Cheap drugs could cut deaths in childbirth in Africa, say researchers

A roll-out of common, cheap pills to communities in Africa and Asia could have a dramatic impact on death rates among mothers, says paper published in the Lancet.

The lives of a third of the women who die in childbirth could be saved if a cheap and common drug to prevent hemorrhage, together with antibiotics, were readily available in their villages, according to a paper published in one of the world’s top medical journals, the Lancet.

If Aids has been battled into something of a corner with HIV infection leveling off in some poor countries – it has much to do with the noisy global campaign to get antiretroviral drugs to millions of people in Africa. Mathematician Dr Christina Pagel and global health specialist Anthony Costello, from University College London, believe a roll-out of much more common, cheap and simpler pills to communities in Africa and Asia would have a dramatic impact on the death rates among mothers.
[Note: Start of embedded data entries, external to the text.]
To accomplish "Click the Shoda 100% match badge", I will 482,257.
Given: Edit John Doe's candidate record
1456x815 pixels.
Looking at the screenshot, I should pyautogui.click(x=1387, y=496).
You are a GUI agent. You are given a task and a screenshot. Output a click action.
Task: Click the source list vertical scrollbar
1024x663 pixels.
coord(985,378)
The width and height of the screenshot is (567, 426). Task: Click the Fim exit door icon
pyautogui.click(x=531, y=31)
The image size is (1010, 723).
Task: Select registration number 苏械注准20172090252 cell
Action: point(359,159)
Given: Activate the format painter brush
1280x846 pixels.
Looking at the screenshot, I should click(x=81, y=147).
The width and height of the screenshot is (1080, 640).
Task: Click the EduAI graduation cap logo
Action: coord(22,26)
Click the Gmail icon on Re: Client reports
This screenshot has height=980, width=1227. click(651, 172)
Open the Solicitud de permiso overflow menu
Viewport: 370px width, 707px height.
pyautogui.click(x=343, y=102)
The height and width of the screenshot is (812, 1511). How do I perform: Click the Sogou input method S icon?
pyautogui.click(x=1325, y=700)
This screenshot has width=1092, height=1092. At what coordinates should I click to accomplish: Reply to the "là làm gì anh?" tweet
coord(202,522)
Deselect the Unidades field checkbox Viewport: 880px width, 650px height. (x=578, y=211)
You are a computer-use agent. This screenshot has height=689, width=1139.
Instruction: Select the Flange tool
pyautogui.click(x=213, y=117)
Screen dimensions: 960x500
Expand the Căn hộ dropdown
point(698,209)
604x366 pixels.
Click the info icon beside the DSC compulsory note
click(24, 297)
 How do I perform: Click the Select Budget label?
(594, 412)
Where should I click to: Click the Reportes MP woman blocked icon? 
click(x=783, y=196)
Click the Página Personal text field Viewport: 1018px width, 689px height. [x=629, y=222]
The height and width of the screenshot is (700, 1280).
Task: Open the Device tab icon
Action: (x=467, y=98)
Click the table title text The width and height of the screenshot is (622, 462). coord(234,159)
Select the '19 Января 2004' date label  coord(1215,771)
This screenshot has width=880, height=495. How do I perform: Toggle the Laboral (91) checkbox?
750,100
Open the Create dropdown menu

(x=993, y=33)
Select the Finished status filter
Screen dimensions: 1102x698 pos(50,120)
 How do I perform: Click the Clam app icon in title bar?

Deaths in childbirth are a major focus now of the global health community, and a cause championed by the British prime minister, Gordon Brown, at the UN last week. Brown is pushing for free healthcare in poor countries, which would save the lives of many impoverished women and children.

The focus of the safe childbirth movement is on improving and increasing care in clinics and maternity units. That is hugely important argue Pagel and Costello, but in remote areas like Katine, in north-east Uganda, where the healthcare facilities are inadequate, badly stocked or too distant, thousands of lives could be saved if efforts were made to ensure the basic, cheap drugs were accessible.